Problem description:
Restate the entries below verbatim.

Available data:
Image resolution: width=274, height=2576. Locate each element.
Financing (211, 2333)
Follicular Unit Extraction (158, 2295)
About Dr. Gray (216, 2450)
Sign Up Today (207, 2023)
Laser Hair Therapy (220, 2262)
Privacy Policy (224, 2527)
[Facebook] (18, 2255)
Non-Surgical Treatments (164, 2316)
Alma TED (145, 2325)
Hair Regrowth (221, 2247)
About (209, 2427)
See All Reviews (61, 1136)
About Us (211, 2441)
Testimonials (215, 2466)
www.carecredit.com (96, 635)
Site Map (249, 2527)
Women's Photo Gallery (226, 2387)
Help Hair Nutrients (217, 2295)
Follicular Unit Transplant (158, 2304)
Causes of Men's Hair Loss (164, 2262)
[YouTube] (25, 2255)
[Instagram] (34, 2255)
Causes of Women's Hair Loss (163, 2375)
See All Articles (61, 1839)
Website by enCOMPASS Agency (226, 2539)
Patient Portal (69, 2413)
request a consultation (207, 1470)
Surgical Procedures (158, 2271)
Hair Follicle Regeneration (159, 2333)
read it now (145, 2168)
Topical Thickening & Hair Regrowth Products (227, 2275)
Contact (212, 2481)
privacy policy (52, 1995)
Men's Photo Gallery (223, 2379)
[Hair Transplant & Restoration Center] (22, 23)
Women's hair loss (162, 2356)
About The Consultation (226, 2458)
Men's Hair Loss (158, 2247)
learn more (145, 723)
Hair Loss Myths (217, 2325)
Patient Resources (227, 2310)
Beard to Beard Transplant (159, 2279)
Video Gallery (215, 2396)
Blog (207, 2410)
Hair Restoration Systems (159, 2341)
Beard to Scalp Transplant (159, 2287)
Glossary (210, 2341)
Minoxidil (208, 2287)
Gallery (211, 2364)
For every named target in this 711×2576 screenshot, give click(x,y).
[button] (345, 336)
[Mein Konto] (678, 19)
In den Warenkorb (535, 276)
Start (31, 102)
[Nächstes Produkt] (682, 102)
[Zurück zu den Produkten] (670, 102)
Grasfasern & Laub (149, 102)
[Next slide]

Response:
Image resolution: width=274, height=2576. Locate each element.
Financing (211, 2333)
Follicular Unit Extraction (158, 2295)
About Dr. Gray (216, 2450)
Sign Up Today (207, 2023)
Laser Hair Therapy (220, 2262)
Privacy Policy (224, 2527)
[Facebook] (18, 2255)
Non-Surgical Treatments (164, 2316)
Alma TED (145, 2325)
Hair Regrowth (221, 2247)
About (209, 2427)
See All Reviews (61, 1136)
About Us (211, 2441)
Testimonials (215, 2466)
www.carecredit.com (96, 635)
Site Map (249, 2527)
Women's Photo Gallery (226, 2387)
Help Hair Nutrients (217, 2295)
Follicular Unit Transplant (158, 2304)
Causes of Men's Hair Loss (164, 2262)
[YouTube] (25, 2255)
[Instagram] (34, 2255)
Causes of Women's Hair Loss (163, 2375)
See All Articles (61, 1839)
Website by enCOMPASS Agency (226, 2539)
Patient Portal (69, 2413)
request a consultation (207, 1470)
Surgical Procedures (158, 2271)
Hair Follicle Regeneration (159, 2333)
read it now (145, 2168)
Topical Thickening & Hair Regrowth Products (227, 2275)
Contact (212, 2481)
privacy policy (52, 1995)
Men's Photo Gallery (223, 2379)
[Hair Transplant & Restoration Center] (22, 23)
Women's hair loss (162, 2356)
About The Consultation (226, 2458)
Men's Hair Loss (158, 2247)
learn more (145, 723)
Hair Loss Myths (217, 2325)
Patient Resources (227, 2310)
Beard to Beard Transplant (159, 2279)
Video Gallery (215, 2396)
Blog (207, 2410)
Hair Restoration Systems (159, 2341)
Beard to Scalp Transplant (159, 2287)
Glossary (210, 2341)
Minoxidil (208, 2287)
Gallery (211, 2364)
For every named target in this 711×2576 screenshot, give click(x,y).
[button] (345, 336)
[Mein Konto] (678, 19)
In den Warenkorb (535, 276)
Start (31, 102)
[Nächstes Produkt] (682, 102)
[Zurück zu den Produkten] (670, 102)
Grasfasern & Laub (149, 102)
[Next slide]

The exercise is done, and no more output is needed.